Мечты и свершения (Веймер) - страница 90

— Да здравствует правительство трудящихся!

Куда, зачем увели Томпа, никто из нас не знал. А на следующий день в зале суда объявили сообщение коменданта города Таллина о приговоре военно-полевого суда по делу Яана Томпа. И о том, что приговор уже приведен в исполнение…

Яана Томпа расстреляли, чтобы испугать нас. Но в страхе были сами судьи. Нас, отправленных в карцер, больше в суд не вызывали до самого приговора.

В ночь на 27 ноября нас разбудили. Обыскали. Велели выстроиться во дворе. Там уже распоряжался комендант города Таллина. Он приказал арестованным:

— Не шуметь! Не выходить из строя! А то…

В 3 часа 15 минут 27 ноября в суде нам зачитали приговор. 129 человек осудили на различные сроки исправительно-трудовых и каторжных работ. Из них сорок шесть — на пожизненную каторгу. Я был в их числе. Сорок шесть приговоренных к пожизненной каторге дружно рассмеялись. У журналистов и судей от изумления вытянулись физиономии. Один из сорока шести, Хендрик Аллик, продолжая смеяться, объяснил:

— Пожизненно — значит до конца буржуазной республики…

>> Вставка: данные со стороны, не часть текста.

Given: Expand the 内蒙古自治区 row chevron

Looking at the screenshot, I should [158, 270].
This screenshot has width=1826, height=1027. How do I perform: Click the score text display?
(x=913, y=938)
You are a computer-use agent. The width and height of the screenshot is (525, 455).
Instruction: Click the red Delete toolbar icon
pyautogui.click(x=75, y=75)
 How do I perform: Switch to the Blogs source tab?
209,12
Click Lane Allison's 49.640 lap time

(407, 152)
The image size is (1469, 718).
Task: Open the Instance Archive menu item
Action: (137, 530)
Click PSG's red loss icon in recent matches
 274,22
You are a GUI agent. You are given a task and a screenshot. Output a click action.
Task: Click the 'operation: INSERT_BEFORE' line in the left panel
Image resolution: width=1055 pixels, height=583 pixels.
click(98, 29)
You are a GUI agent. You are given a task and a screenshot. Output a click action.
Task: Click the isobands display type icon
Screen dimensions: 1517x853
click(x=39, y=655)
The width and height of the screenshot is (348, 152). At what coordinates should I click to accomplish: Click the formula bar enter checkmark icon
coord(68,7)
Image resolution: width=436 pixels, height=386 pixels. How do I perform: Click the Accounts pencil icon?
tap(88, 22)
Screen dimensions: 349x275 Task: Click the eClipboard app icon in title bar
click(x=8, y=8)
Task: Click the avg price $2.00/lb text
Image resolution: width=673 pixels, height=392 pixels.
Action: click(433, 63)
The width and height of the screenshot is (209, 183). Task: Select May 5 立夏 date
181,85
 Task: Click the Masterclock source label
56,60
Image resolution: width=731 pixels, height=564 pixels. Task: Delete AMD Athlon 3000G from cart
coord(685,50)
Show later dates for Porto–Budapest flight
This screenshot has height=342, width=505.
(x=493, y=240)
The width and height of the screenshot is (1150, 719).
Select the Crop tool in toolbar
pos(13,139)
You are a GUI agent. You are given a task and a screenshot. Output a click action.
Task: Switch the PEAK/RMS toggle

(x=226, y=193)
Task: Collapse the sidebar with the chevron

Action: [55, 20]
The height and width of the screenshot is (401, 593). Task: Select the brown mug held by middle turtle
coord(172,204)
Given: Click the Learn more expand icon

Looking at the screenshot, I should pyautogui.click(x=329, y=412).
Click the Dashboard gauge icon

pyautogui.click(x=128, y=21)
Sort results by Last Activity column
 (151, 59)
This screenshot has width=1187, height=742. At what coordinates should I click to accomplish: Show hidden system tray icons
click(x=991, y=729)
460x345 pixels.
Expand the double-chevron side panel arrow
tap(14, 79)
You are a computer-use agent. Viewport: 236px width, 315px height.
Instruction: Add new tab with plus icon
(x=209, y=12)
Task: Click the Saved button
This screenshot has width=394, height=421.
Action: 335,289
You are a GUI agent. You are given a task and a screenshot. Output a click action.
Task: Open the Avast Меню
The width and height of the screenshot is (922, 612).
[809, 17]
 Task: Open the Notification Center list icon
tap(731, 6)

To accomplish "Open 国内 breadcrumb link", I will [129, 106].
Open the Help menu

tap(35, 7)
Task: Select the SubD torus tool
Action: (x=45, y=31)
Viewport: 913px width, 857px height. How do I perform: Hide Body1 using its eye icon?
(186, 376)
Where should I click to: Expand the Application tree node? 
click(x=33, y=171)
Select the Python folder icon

Успехи советской страны — это наши успехи

Обходя тюремную цензуру. — «Пришлите „Поднятую целину“ Шолохова». — Наша сила — в сплоченности. — «Большой поддержкой для нас является сознание, что у вас там работа приносит плоды».

Мы действительно были глубоко убеждены, что конец власти буржуазии не за горами. Нашу убежденность не поколебали ни поражение пролетарской революции в Германии, ни удушение Венгерской Советской республики. О нашей твердой вере в скорую победу революции говорят письма, которые мы нелегально отправляли из тюрьмы в рабочие организации, молодежи, в МОПР. В этой вере нас утверждали успехи Советского Союза, о которых мы узнавали по различным скрытым каналам.

Мысль о том, что успехи советских людей — это и наши успехи, проходила красной нитью во всех письмах, на каком бы языке и в каких бы выражениях они ни были написаны. Мы жадно интересовались всем, что происходило в Стране Советов. Просили близких и друзей присылать нам книги и письма о жизни в СССР. Опасаясь, что из-за строгой цензуры письма не попадут к нам, мы советовали рассказывать нам о Монголии, не упоминать Советскую Россию. Книги на русском языке вызывали у цензуры приступ ярости. Но зато легко пропускалась литература (в том числе и «противогосударственная») на немецком, французском языках. Этим мы и пользовались. Заключенные интенсивно изучали иностранные языки, и чтение немецких и других книг уже не представляло для нас проблемы.

В архиве хранится несколько моих писем, довольно убедительно рисующих жизнь политзаключенных.